Kick Belly Fat To The Curb Without Crunches!

Spot reducing plans to shrink the waistline nearly always begins with a regimen of sit-ups or crunches. For people who are young enough to be able to get up from the floor without groaning or who have no back injuries, these traditional core exercises are fine, even if they are boring. However, many women who are over the age of thirty have had back strains and sprains from pregnancy or overextending themselves while working or working out. For anyone who has experienced lower back or neck pain, performing sit-ups and crunches is not just agonizing, it can be dangerous.  Are there safe and effective ways to exercise the core without floor workouts?

Yes, there are, and anyone of any age can do them.  One of the easiest ways to tone flabby abs is to stay conscious of posture when sitting or standing, and to repeatedly tighten the abdominal muscles.  Incorporating this habit into the daily routine begins to exercise muscles that may be out of shape. It also creates a habit of sitting or standing erectly and reminds a person to maintain good posture. Repeatedly pulling in the abdomen and holding it tight for a few minutes gently firms the muscles. It also aligns the spine, which takes strain off back and hip muscles.  

Second, a simple walking routine that involves kicks and knee lifts as well as forward motion puts abdominal muscles into play.  When a person stands upright and kicks, they engage the lower abdominal muscles and the thigh muscles to lift the leg. Those muscles have to work against gravity.  Adding a “pushing” motion with both arms while lifting one leg and pulling the belly back toward the spine engages the entire midsection. The body moves in a manner that is similar to doing a crunch, without the threat of neck or lower back strain.

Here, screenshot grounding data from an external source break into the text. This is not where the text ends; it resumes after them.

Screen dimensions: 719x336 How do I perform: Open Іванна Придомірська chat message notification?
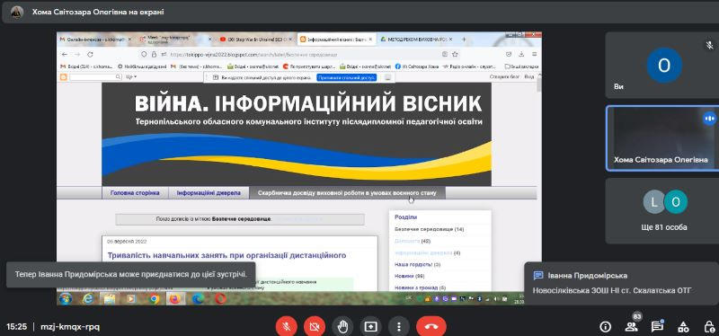[621, 283]
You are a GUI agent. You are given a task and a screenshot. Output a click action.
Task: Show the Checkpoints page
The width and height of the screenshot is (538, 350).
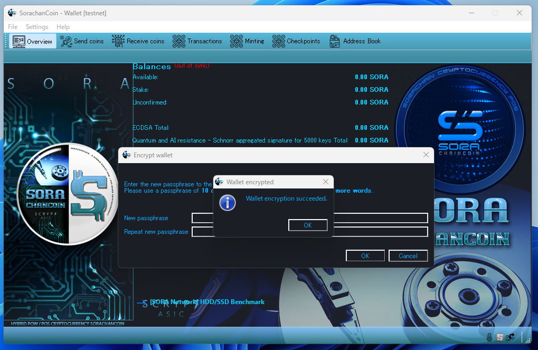click(296, 41)
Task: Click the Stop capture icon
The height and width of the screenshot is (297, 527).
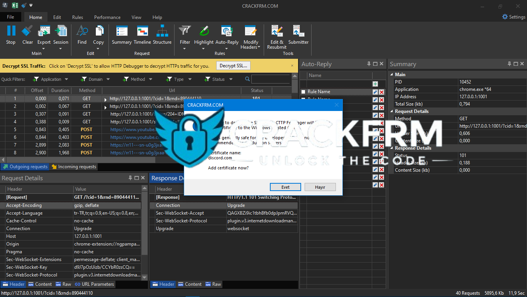Action: pos(11,31)
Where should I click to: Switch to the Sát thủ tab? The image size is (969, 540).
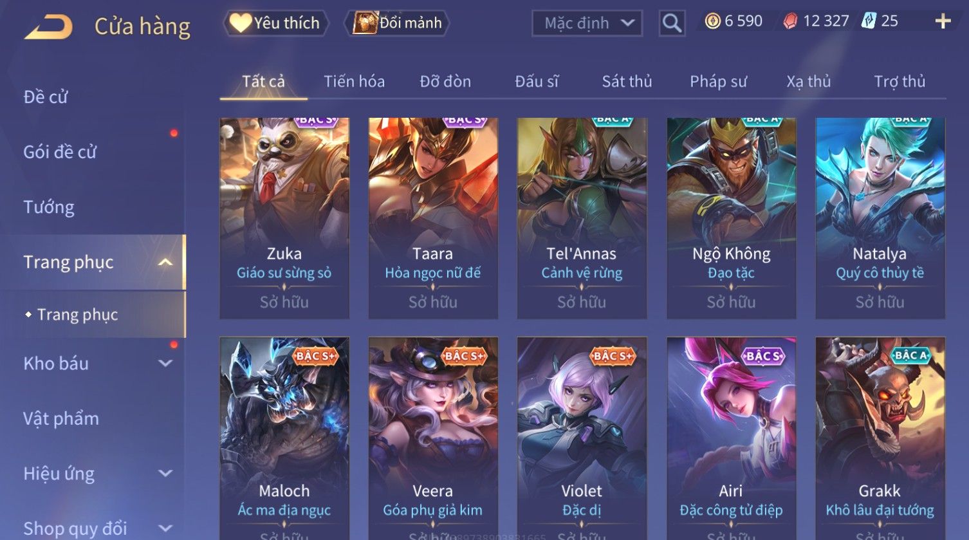tap(627, 82)
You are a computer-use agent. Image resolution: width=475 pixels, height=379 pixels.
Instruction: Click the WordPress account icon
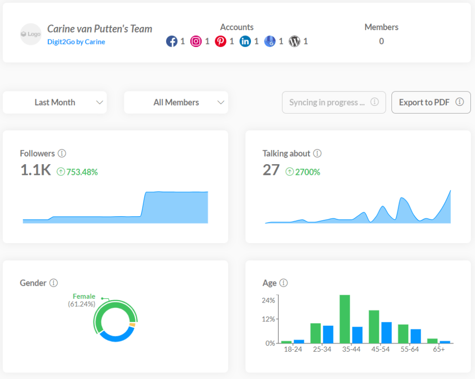294,41
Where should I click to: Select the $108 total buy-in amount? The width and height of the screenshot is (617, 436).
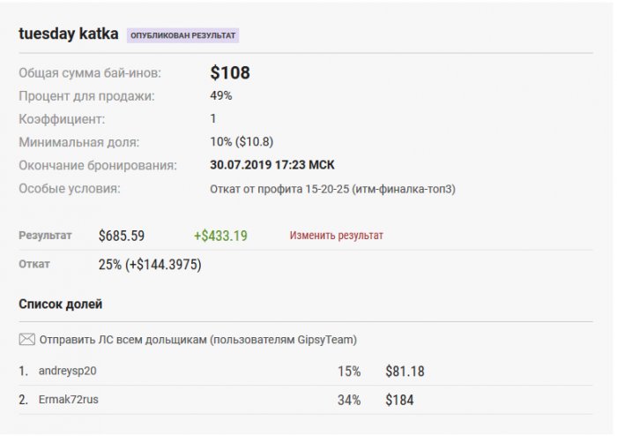[x=230, y=72]
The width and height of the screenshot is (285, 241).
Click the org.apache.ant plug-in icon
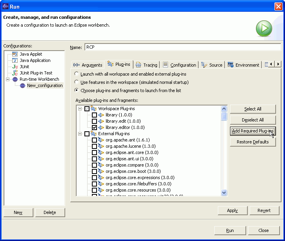[x=101, y=140]
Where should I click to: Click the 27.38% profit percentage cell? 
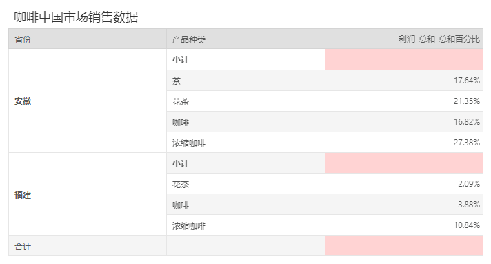pos(404,143)

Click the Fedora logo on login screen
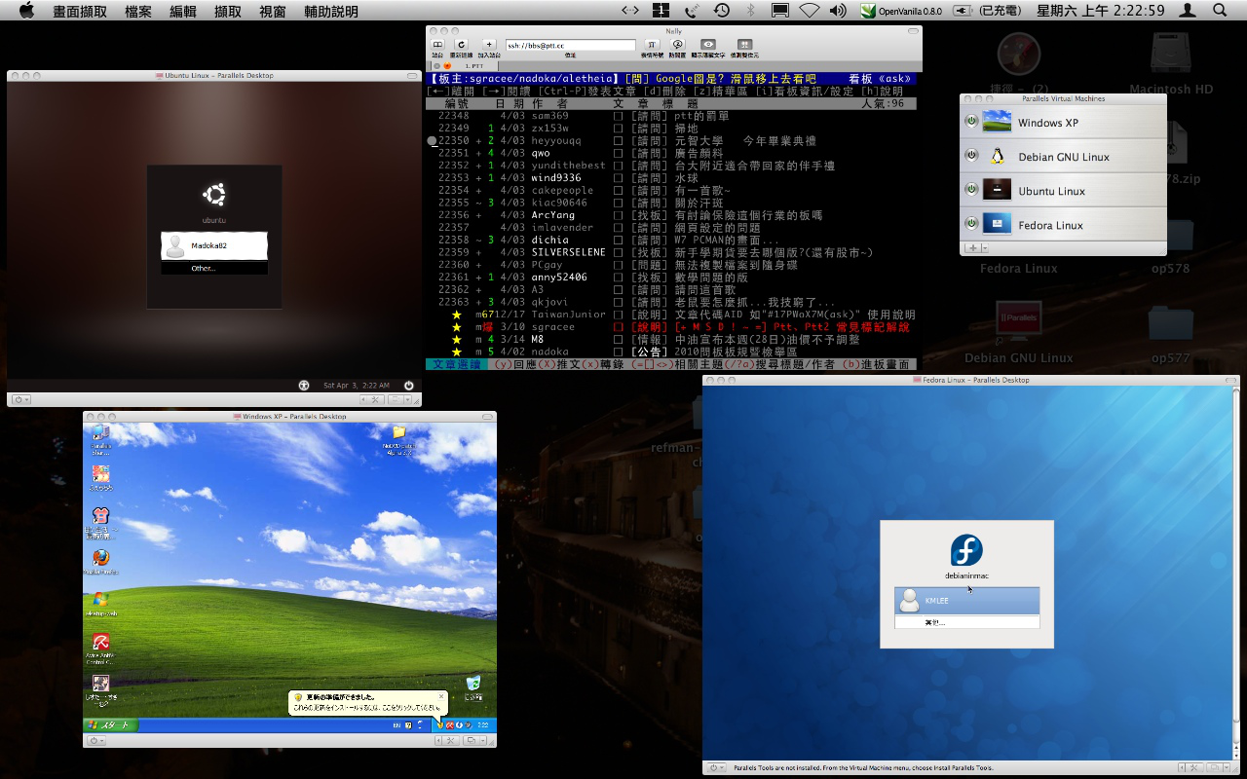[x=966, y=550]
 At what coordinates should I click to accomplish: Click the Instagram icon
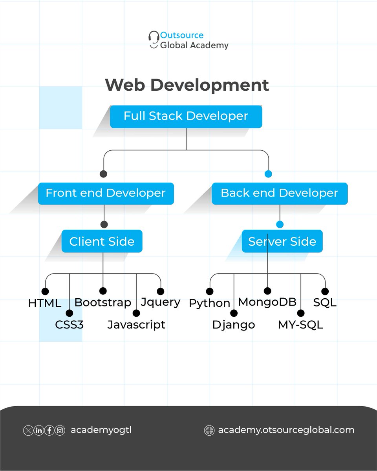[59, 430]
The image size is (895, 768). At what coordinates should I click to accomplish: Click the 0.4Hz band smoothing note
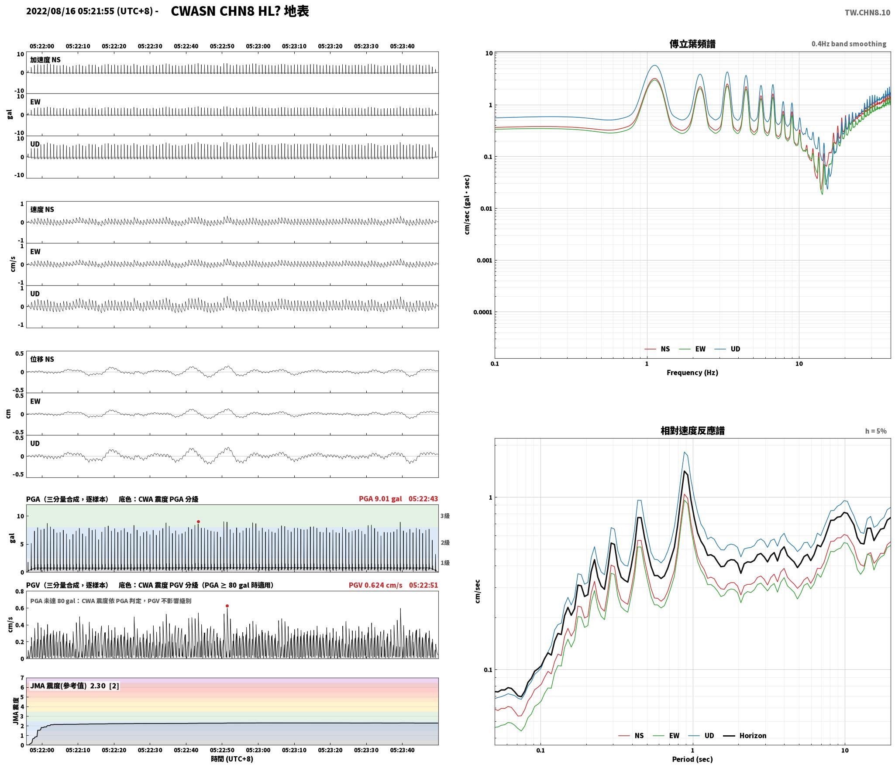(849, 44)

Standing knee lifts whittle the waistline and create an hourglass figure.  Knee lifts are especially effective when a person also moves the opposite hand toward the knee that has been lifted.  The slight twisting motion engages the oblique muscles that run along the sides from the fifth to the twelfth rib.

Finally, adding resistance bands to a cardio or strength workout makes demands on the core muscles that other strength training methods do not.  The bands force core muscles to stabilize and balance the body during the workout. This effort results in firming and toning of these muscles along with strengthening arm, leg and back muscles. Resistance bands are inexpensive and the tension can be modified to accommodate any fitness level.

A strong core isn’t just sexy – it’s healthy. Firm ab muscles help a person avoid back injuries, and abdominal muscles that are worked regularly won’t accumulate the fat deposits that are so dangerous to heart health.  Kick flabby abs to the curb with these simple additions to the daily routine and never face another sit-up.